Thistles comprise weeds in many different genera, including Circium, Dipsacus, Carduus, Onopordum and Sonchus, which grow over wide swaths of the United States. These biennial plants first form rosettes, then grow into tall, pink- or purple-blooming plants in their second year. Because they are opportunists, they often appear in cultivated garden settings, where they prove a prickly nuisance to professional gardeners and busy moms alike. If you are interested in an easy, non-chemical approach to thistle treatment, don’t worry: vinegar has your back.
Vinegar is a broad-spectrum herbicide, meaning it will damage most plants with which it comes into contact, potentially killing them. Because it has such damaging results on plants of all kinds, not just thistles, you should be careful to apply it when there is no wind, restricting your applications to weeds only. The weed-killing ingredient in vinegar is ascetic acid, but in grocery store vinegars this concentration is only around 5 or 10 percent, not very strong. Go for a 20 percent solution, which is regulated, but you should be able to find at specialty garden centers.
If you do find vinegar with a 20 percent acid content, go ahead and use that straight on thistles. If you can’t find it, you can still make some fairly caustic mixtures at home. Combine 1 quart of white or apple cider vinegar with 4 ounces of concentrated lemon juice, then spray on plants. Or mix a tablespoon each of gin and cider vinegar and a teaspoon of dishwashing detergent in a gallon of water and go to town.

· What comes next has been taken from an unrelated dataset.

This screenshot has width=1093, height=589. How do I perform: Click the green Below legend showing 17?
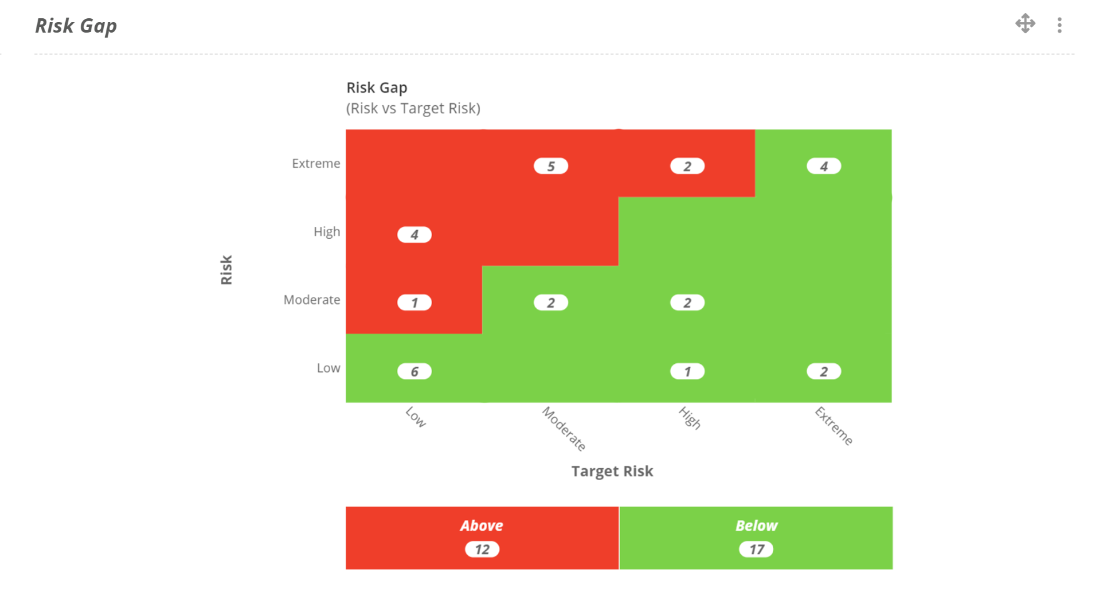(x=756, y=537)
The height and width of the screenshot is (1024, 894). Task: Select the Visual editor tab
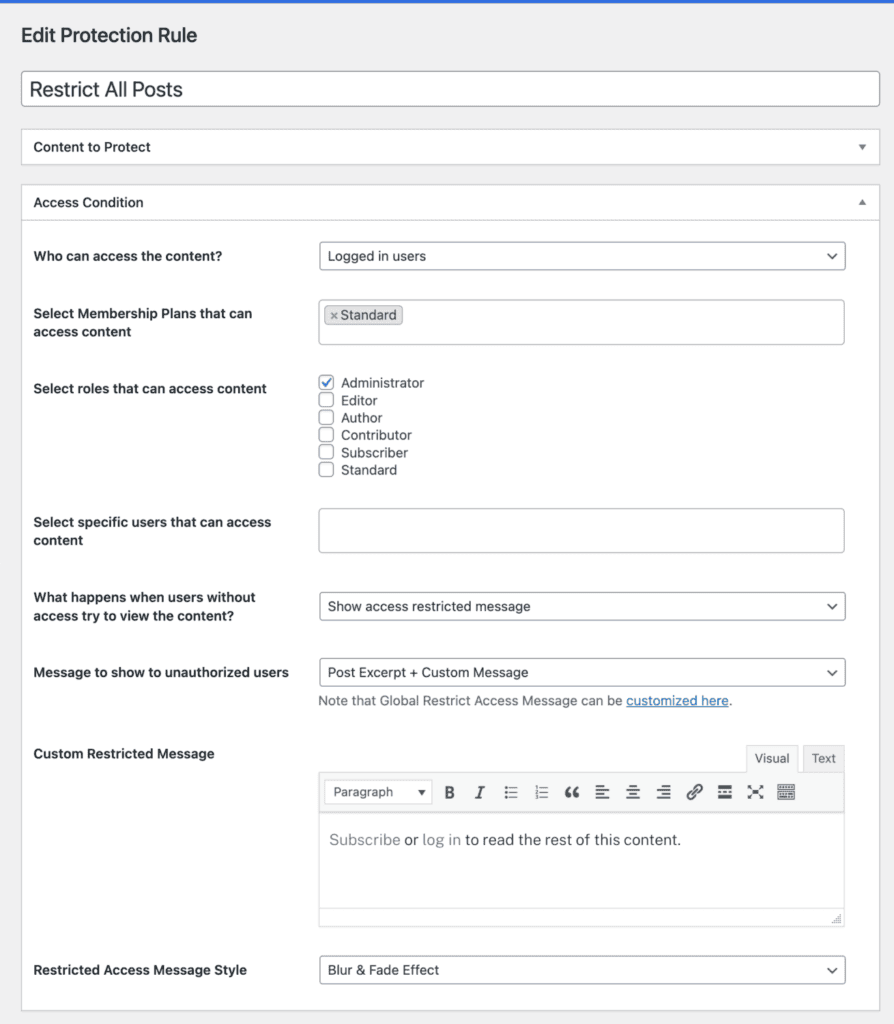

Because thistles are so tough, they may not respond as readily to treatment just on their leaves and stems. Instead, you might have better luck by first chopping down the plant and removing it, then applying the solution straight to the open wound. This will not only exhaust the plant by removing its source of food, leaves, but will get the herbicidal properties of the vinegar solution a lot close to the roots.
Apply Till They Die
The most important aspect of treating thistles is to remember that these solutions kill the leaves and stems and other fleshy parts of the plant, but not the roots. Even if you are chopping the plant down and applying directly to the roots, it may take a while to exhaust them. If you want to keep weeds down over the long haul, you will need to repeat applications each time the weed reemerges. Doing so during the heat of the day will have better results, and catching weeds before they set seed will help immeasurably in reducing the overall population on your property.
Keep it Safe
Solutions of acetic acid at 4 to 6 percent, as well as 20 percent, can cause skin, eye and internal irritation, so always keep them away from children; solutions with acid contents of 11 percent or more can cause burns both inside and out, though treatment is the same. If they come into contact with skin or eyes, flush with water for 15 minutes. If swallowed, give the victim a few cups of water or milk but do not try to make them vomit. If vapors are inhaled, get the person fresh air and perform artificial respiration if they stop breathing. If the victim does not respond readily to treatment, call Poison Control or 911.